From March 1984 to November 2008, we performed 539 primary liver transplantations (LTs). Nineteen (19, 3.5%) were transplanted for end-stage liver disease secondary to primary biliary cirrhosis (PBC). There were 17 (89%) female and 2 (11%) male recipients. The overall mean age was 50.3 ± 6.3 yr. The mean model for end-stage liver disease, and Child-Turcotte-Pugh scores were 20.7 ± 2.1, and 11.0 ± 0.5, respectively. There were 2 (11%) United Network for Organ Sharing status 3, 16 (84%) 2B, and 1 (5%) 2A patients. Fourteen patients (14, 73.7%) underwent living donor LT, and five patients (26.3%) received deceased donor LT. The primary immunosuppression consisted of cyclosporine (n = 5) and tacrolimus (n = 14).

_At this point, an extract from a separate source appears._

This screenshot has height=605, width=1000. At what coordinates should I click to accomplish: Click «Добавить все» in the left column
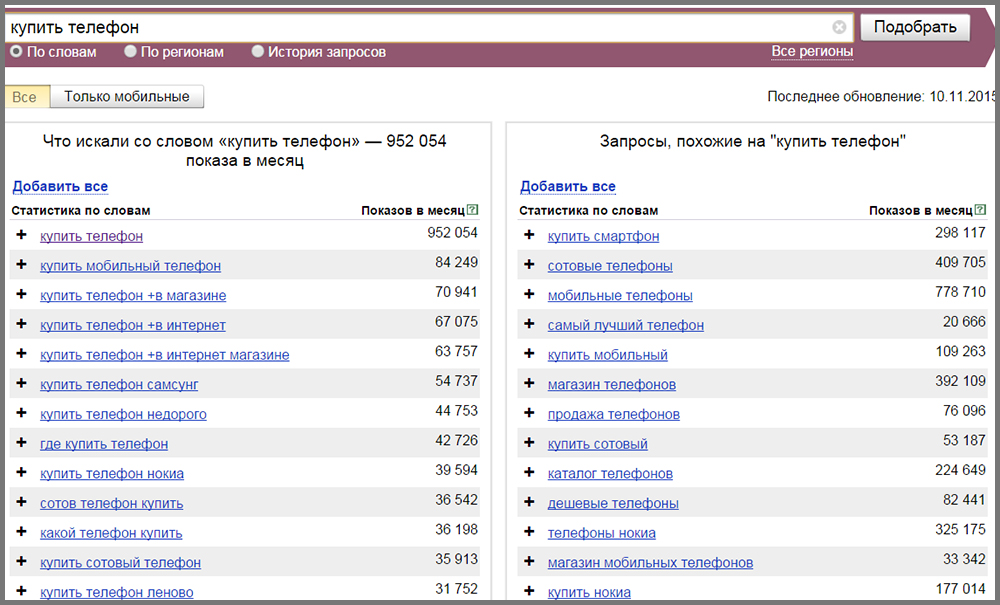click(x=60, y=186)
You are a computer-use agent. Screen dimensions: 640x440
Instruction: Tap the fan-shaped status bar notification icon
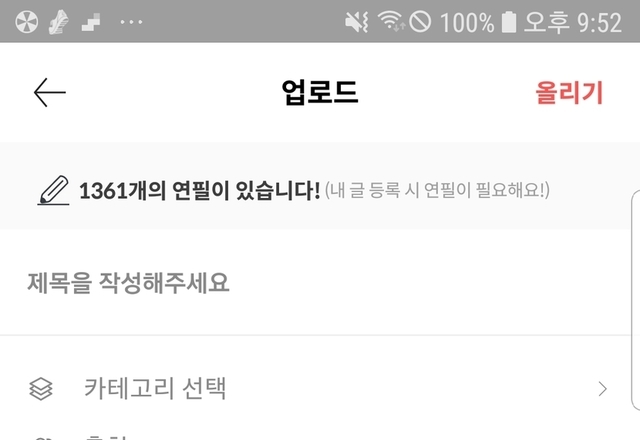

Liver function returned to normal one month after transplantation. The overall mean follow-up was 5.8 ± 0.8 yr (range, four months to 15.7 yr). The overall one-, three-, and five-yr survival rates were 94.7%, 89.2%, and 89.2%, respectively. Without hepatitis B virus (HBV) prophylaxis, one patient acquired de novo HBV infection after receiving a graft from an anti-HBc(+) donor. Another patient developed recurrent hepatitis C infection and expired 25 months after transplantation. Our results showed that HBV prophylaxis was effective not only against de novo infection, but it also worked on pre-transplant HBV carrier with PBC and helped in virus clearance.